Bi@Sn Core–Shell Structure with Compressive Strain Boosts the Electroreduction of CO 2 into Formic Acid

As a profitable product from CO 2 electroreduction, HCOOH holds economic viability only when the selectivity is higher than 90% with current density ( j ) over −200.0 mA cm −2 . Herein, Bi@Sn core–shell nanoparticles (Bi core and Sn shell, denoted as Bi@Sn NPs) are developed to boost the activity and selectivity of CO 2 electroreduction into HCOOH. In an H‐cell system with 0.5  m KHCO 3 as electrolyte, Bi@Sn NPs exhibit a Faradaic efficiency for HCOOH (FE HCOOH ) of 91% with partial j for HCOOH ( j HCOOH ) of −31.0 mA cm −2 at −1.1 V versus reversible hydrogen electrode. The potential application of Bi@Sn NPs is testified via chronopotentiometric measurements in the flow‐cell system with 2.0 m KHCO 3 electrolyte.
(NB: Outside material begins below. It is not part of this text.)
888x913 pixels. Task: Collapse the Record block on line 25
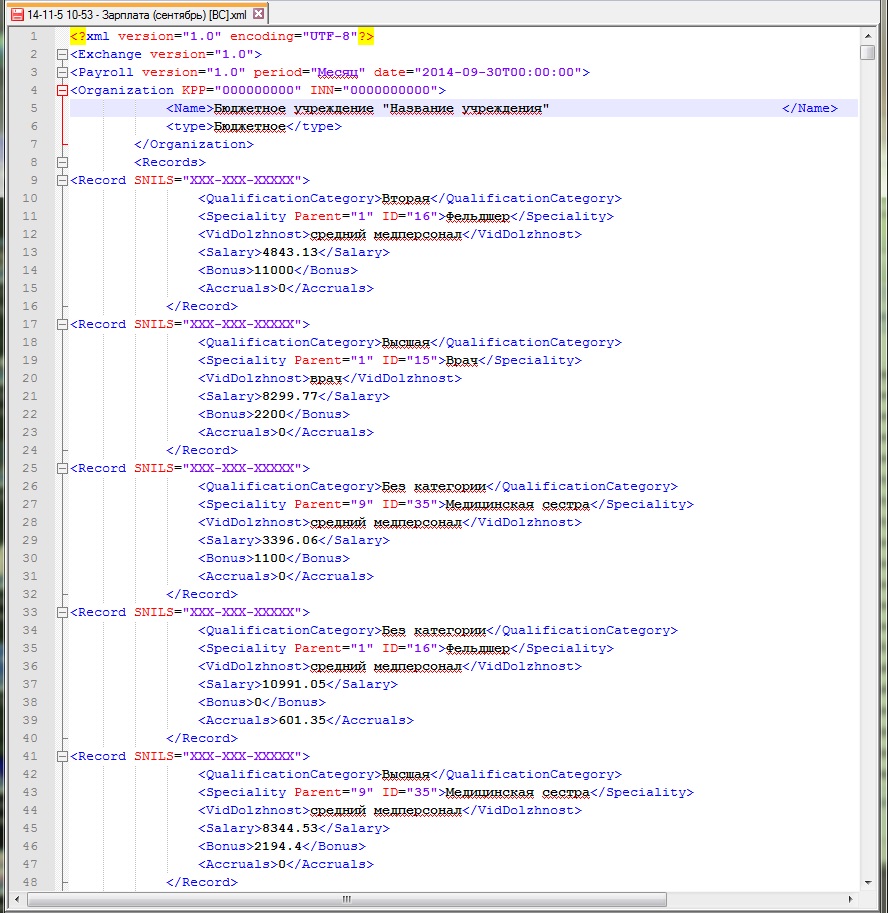tap(63, 468)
Under this circumstance, Bi@Sn NPs achieve an FE HCOOH of 92% with an energy efficiency of 56% at steady‐state j of −250.0 mA cm −2 . Theoretical studies indicate that the energy barrier of the potential‐limiting step for the formation of HCOOH is decreased owing to the compressive strain in the Sn shell, resulting in the enhanced catalytic performance.